Records supplied:
------------------------------------------------------------
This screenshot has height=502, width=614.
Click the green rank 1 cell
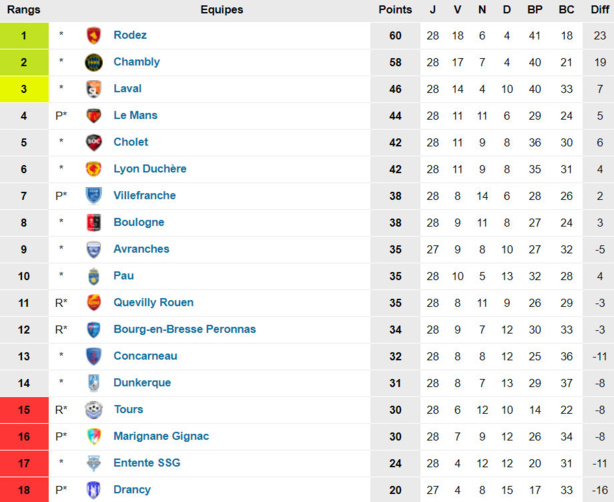pyautogui.click(x=24, y=35)

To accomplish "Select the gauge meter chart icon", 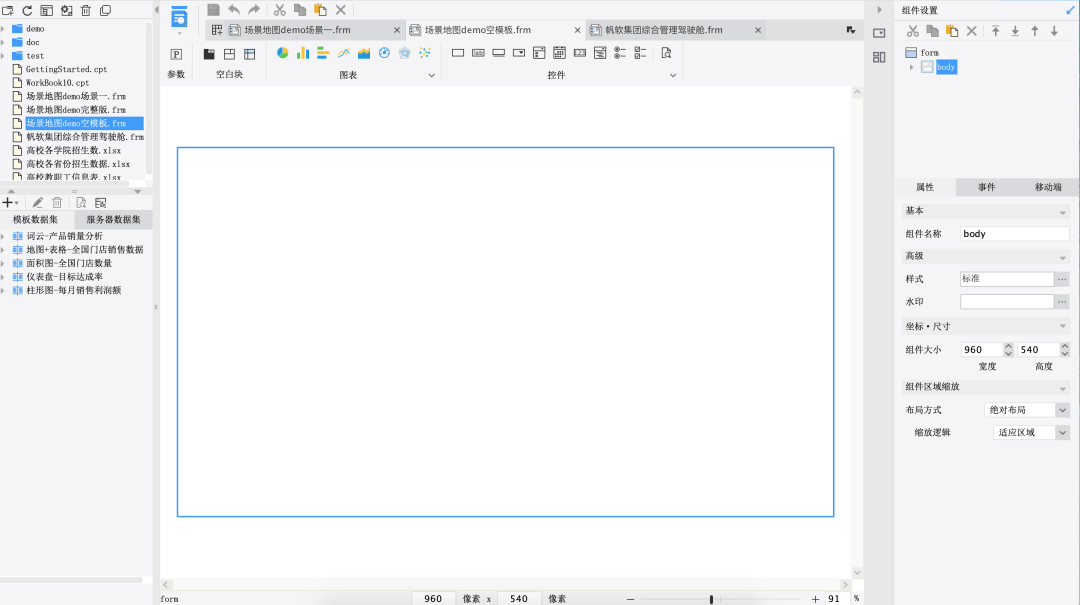I will pyautogui.click(x=384, y=53).
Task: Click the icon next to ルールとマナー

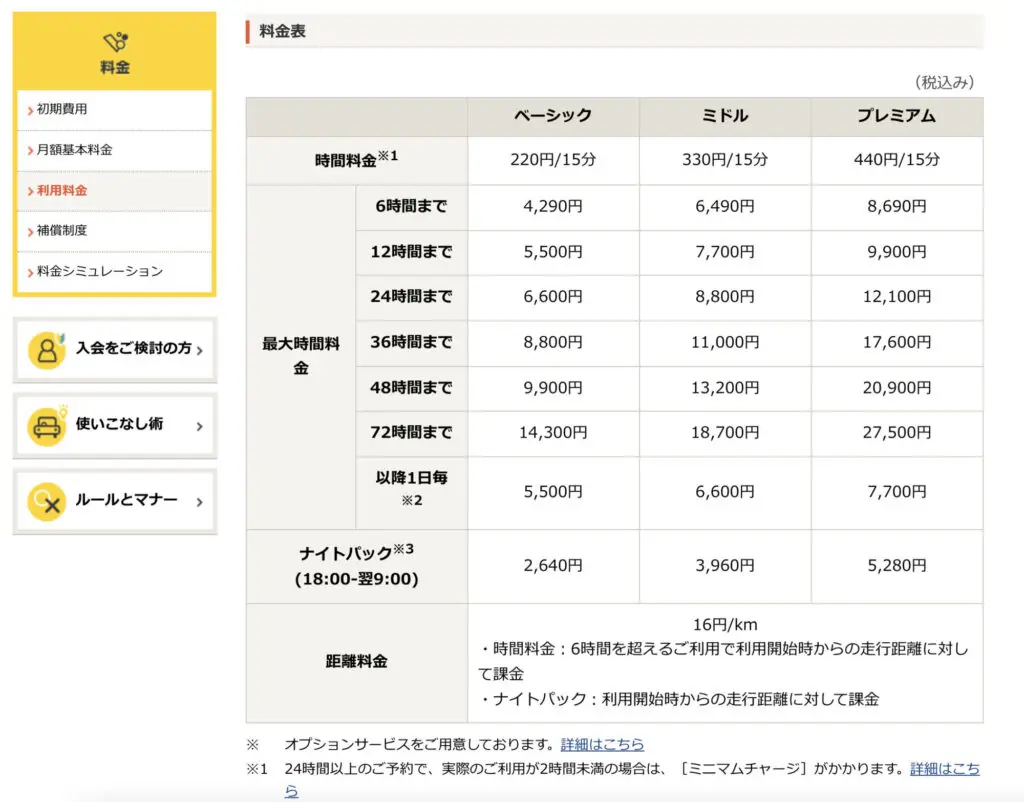Action: click(46, 500)
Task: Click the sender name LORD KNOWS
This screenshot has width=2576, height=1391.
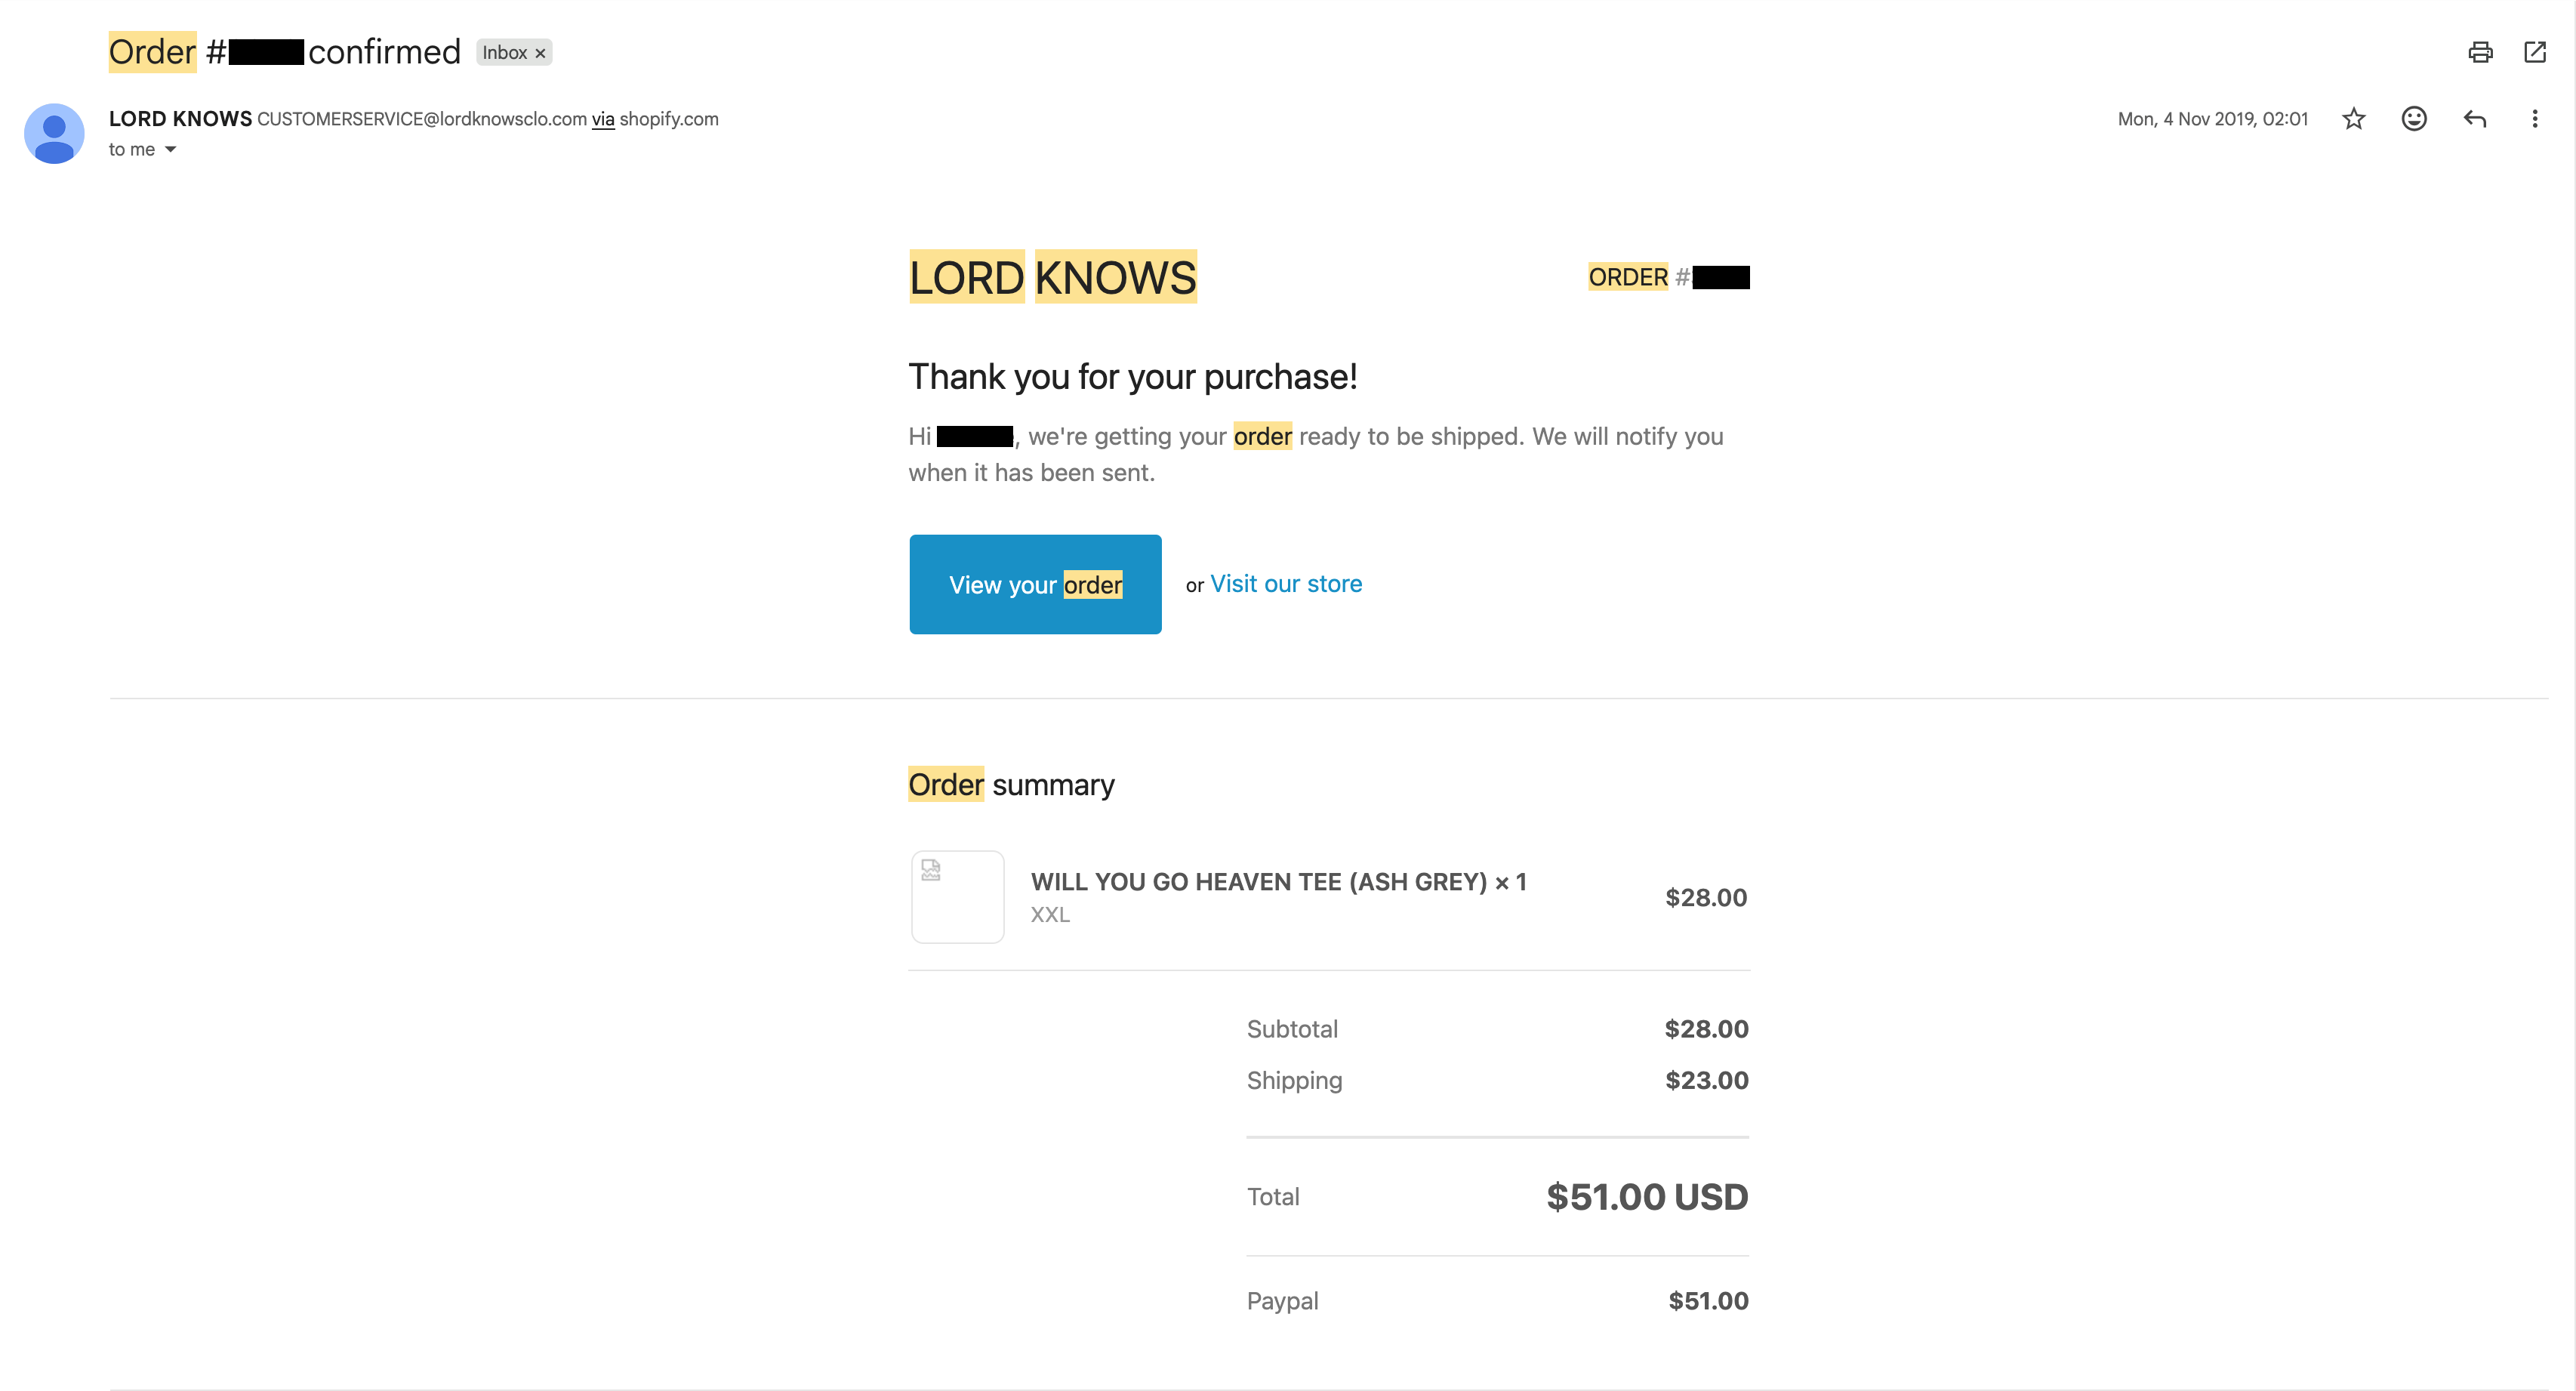Action: [x=180, y=118]
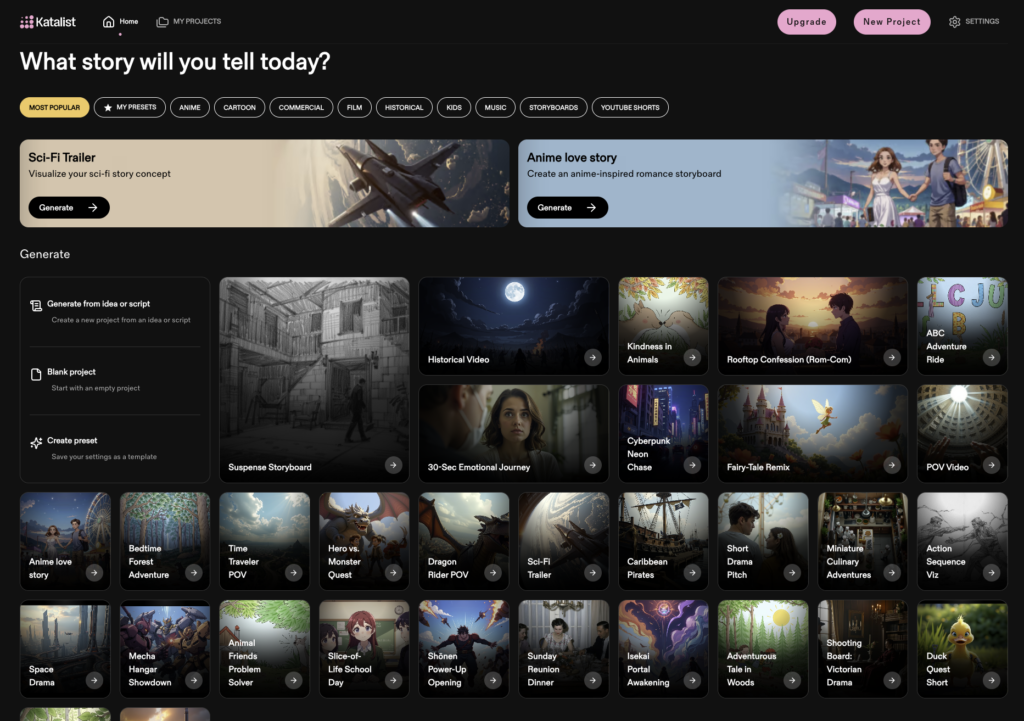Select the Anime category filter
1024x721 pixels.
[x=190, y=107]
------------------------------------------------------------
Exercise directions:
Restate word for word the lines starting at the one that contains "Task: Click the icon next to ルールとマナー" and ending at the last line of the data. Skip every picture.

Answer box:
Task: Click the icon next to ルールとマナー

Action: click(46, 500)
Task: Click the sender name LORD KNOWS
This screenshot has width=2576, height=1391.
Action: [x=180, y=118]
Select the Anime category filter
1024x721 pixels.
[x=190, y=107]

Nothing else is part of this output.